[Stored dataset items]
↓↓↓

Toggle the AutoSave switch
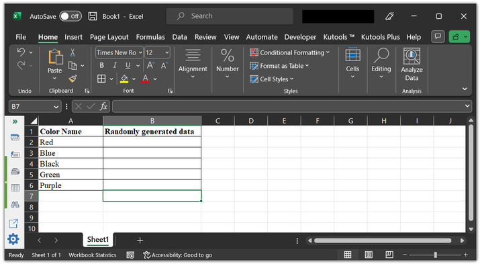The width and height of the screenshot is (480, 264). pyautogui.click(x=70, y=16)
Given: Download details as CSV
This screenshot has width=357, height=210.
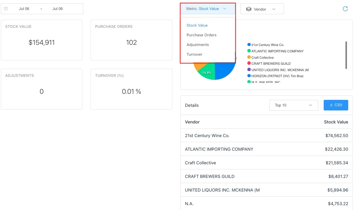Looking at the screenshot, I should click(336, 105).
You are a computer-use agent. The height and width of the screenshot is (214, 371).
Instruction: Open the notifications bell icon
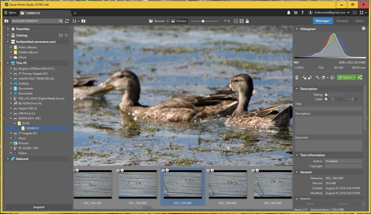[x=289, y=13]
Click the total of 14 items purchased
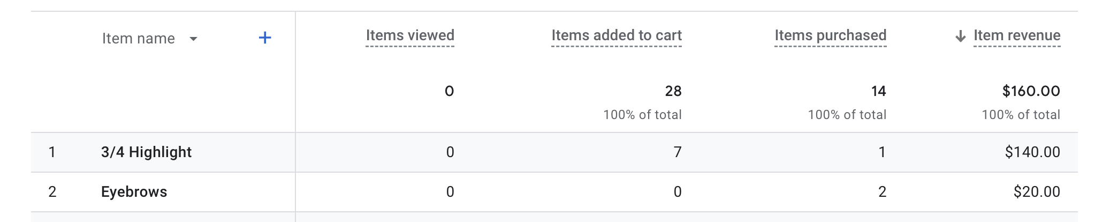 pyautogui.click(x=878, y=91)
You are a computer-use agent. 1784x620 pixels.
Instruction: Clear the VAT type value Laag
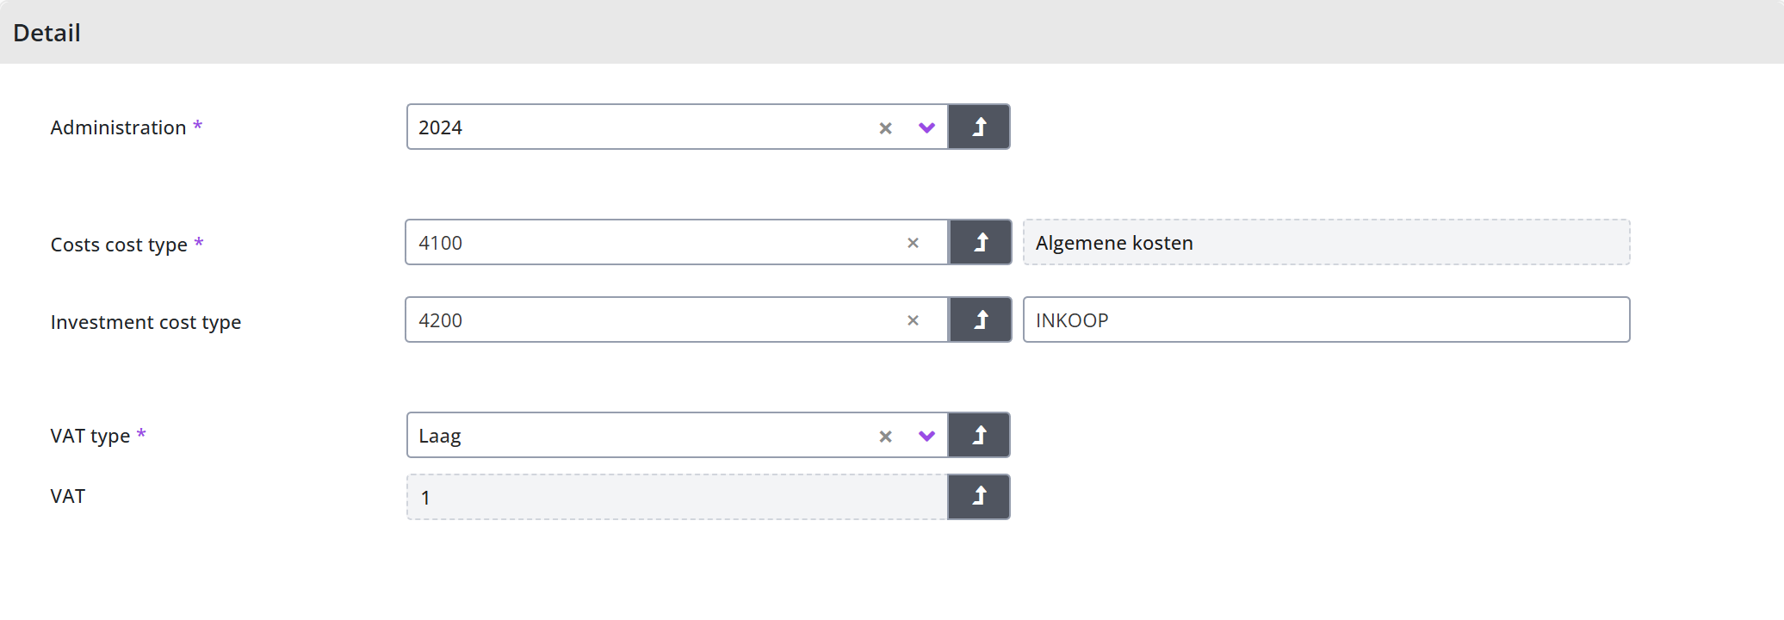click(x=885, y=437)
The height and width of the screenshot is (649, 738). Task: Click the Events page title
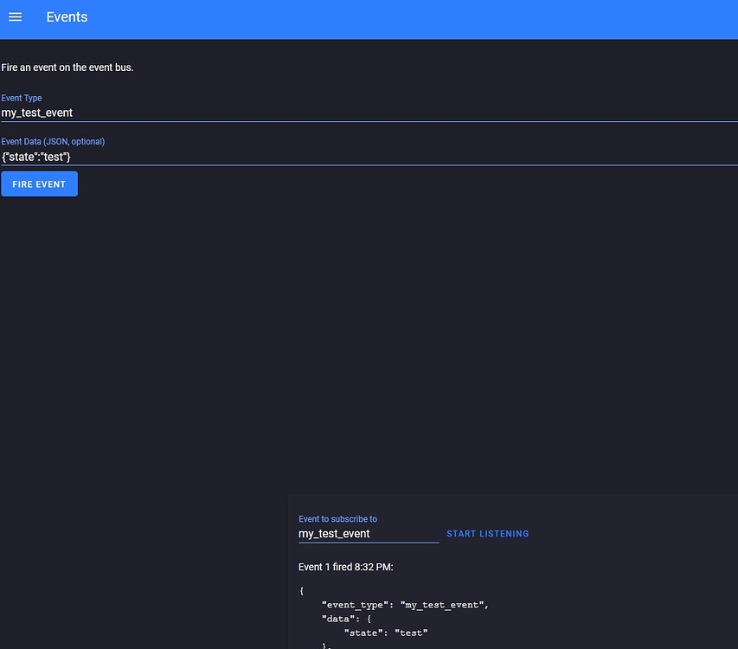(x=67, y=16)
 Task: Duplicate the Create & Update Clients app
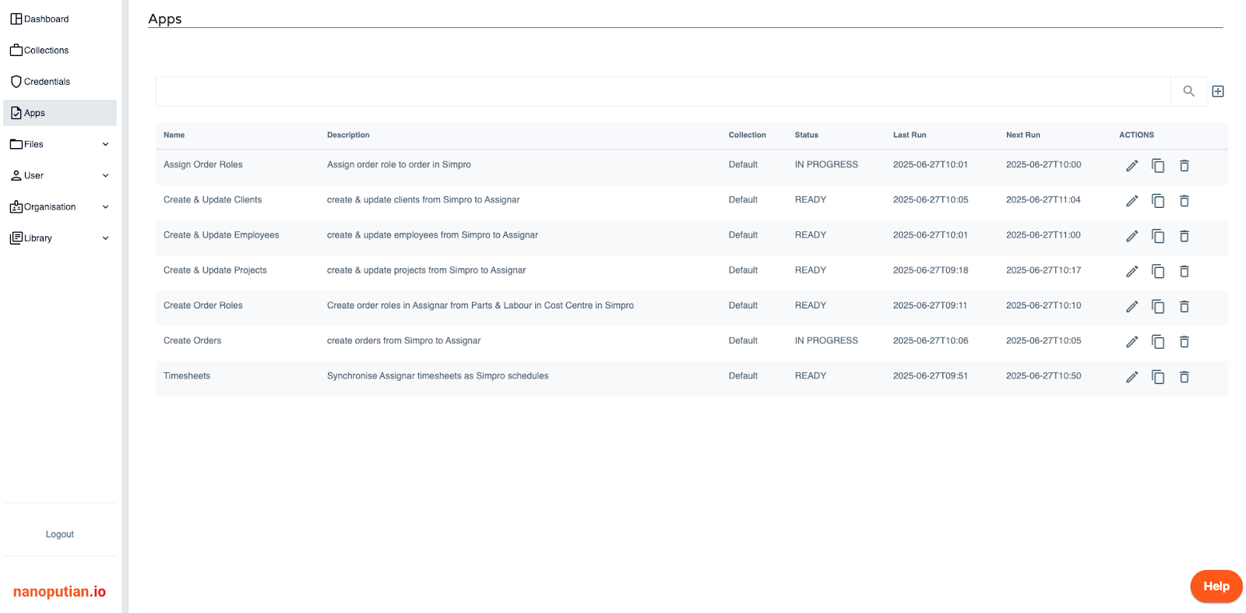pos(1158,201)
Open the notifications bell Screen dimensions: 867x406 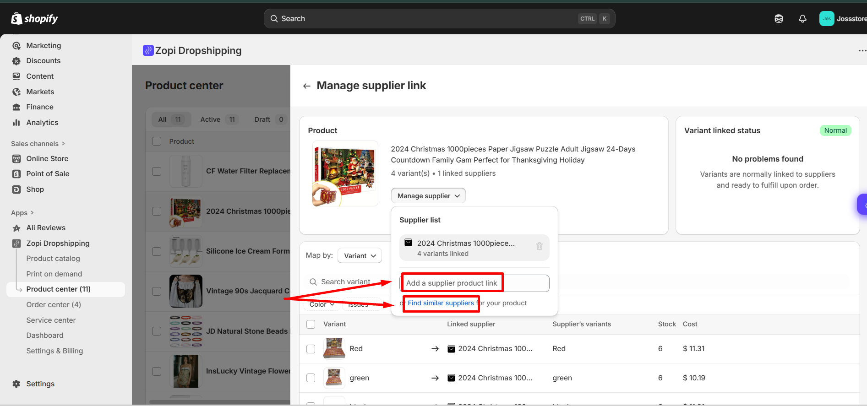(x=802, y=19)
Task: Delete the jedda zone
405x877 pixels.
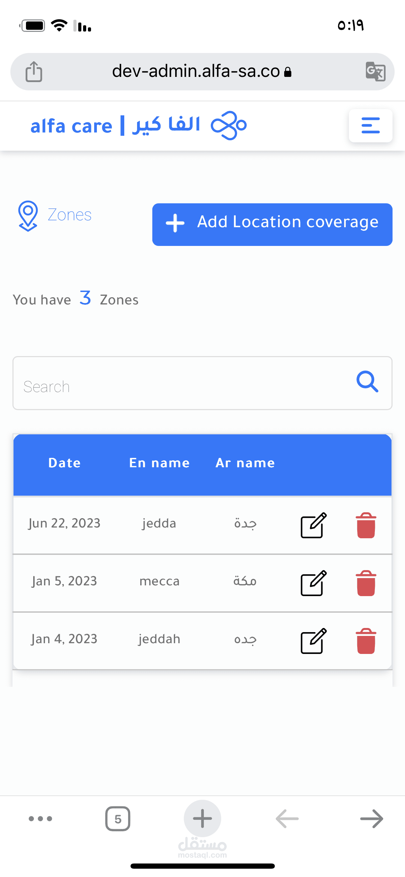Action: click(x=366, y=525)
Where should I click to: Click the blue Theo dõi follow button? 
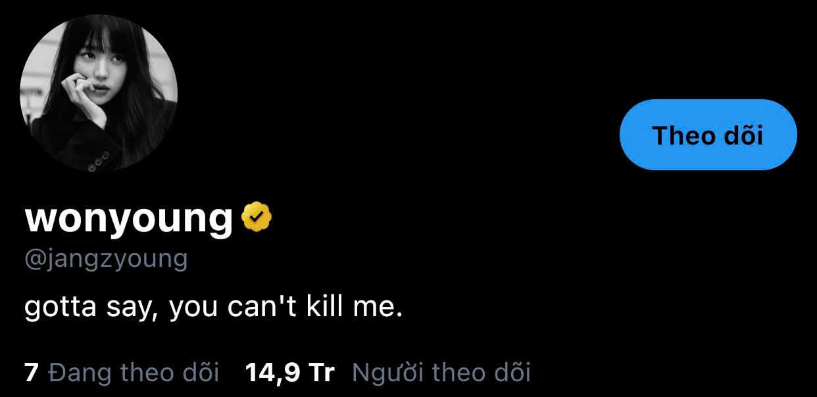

↑↑↑

* _Prompt_: The answer must be an exact transcription of the lines from the one containing "405x877 pixels." through the last line of the records above, both included, with no pictures.

* _Task output_:
405x877 pixels.
Action: click(x=366, y=525)
Where should I click to: Click the blue Theo dõi follow button? 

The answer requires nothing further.